Sin duda las personas renuncian a sus trabajos también por la falta de satisfacción profesional, pero el primer componente es la frustración personal, humana, la imposibilidad de compaginar la vida privada con la laboral, de ocupar un espacio y crecer dentro de las organizaciones, la falta de perspectivas, y el trabajar en un ambiente poco o nada estimulante y colaborativo.
La autorrealización, un tiempo asociada con la aceleración de carrera y la adquisición de estatus, cada vez depende más de cómo nos sentimos con nosotros mismos. No hay melancolía en ese sentimiento de aparente decrecimiento profesional, al contrario, es una sensación liberadora por la posibilidad de decir algún «no». No a los compromisos insatisfactorios, no al agotamiento sin sentido ni perspectiva. Si antaño la ambición se consideraba una virtud, hoy ya no lo es, no en absoluto, por lo menos.

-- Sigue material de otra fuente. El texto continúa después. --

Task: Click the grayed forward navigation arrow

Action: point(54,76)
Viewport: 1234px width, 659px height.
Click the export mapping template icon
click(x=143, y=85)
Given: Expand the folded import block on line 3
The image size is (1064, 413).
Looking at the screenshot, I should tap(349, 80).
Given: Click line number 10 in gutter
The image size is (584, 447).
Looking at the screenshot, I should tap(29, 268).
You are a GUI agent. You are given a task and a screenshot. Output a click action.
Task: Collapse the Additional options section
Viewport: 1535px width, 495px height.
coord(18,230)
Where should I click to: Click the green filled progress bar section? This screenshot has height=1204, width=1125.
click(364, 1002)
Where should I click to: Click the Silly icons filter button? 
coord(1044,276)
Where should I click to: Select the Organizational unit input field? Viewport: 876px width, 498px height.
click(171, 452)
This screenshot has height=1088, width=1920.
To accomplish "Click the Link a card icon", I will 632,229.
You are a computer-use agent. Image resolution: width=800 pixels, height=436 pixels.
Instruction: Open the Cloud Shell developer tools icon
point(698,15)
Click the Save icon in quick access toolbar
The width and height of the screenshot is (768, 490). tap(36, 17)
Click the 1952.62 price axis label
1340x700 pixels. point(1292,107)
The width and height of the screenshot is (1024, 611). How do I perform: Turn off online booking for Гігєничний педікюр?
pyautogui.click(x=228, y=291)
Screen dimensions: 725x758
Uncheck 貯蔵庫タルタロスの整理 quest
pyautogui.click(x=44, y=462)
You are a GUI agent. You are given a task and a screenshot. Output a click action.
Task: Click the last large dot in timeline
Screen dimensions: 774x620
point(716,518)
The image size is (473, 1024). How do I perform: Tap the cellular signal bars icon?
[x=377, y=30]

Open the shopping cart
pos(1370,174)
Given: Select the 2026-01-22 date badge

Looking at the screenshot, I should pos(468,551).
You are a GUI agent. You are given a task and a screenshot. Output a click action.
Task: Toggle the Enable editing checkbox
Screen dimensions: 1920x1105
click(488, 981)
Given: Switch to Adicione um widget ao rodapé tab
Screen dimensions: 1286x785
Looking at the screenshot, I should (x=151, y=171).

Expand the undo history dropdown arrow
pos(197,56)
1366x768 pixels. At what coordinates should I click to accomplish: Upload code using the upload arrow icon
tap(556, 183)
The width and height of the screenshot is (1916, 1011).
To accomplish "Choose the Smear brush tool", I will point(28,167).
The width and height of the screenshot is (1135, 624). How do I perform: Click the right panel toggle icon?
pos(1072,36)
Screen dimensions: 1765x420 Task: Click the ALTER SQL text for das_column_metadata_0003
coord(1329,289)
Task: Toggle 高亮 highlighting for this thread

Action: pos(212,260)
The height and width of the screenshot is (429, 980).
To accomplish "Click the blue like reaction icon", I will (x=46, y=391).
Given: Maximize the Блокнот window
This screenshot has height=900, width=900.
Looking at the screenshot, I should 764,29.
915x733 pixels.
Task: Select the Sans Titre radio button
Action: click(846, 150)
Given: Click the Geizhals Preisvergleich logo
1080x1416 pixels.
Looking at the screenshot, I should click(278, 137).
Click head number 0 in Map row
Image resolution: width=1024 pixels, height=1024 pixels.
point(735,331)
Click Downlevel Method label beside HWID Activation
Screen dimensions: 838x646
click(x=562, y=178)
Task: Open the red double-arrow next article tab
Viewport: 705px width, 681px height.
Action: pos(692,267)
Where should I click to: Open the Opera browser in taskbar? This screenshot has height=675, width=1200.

Esta nueva postura no tiene que ver con la holgazanería, sino que es un signo de una madurez profunda que rehúye del sentido de culpabilidad típico de las generaciones anteriores. Aunque los vales de comida, las guarderías y los seguros siguen siendo indispensables, ya no son suficientes. Debemos salir del contexto meramente retributivo (que eso no valga de excusa para congelar los salarios), y entrar en el terreno del compromiso y la participación. Necesitamos hablar más de personas, sentimientos e inclinaciones, y menos de trabajadores, incentivos y tareas.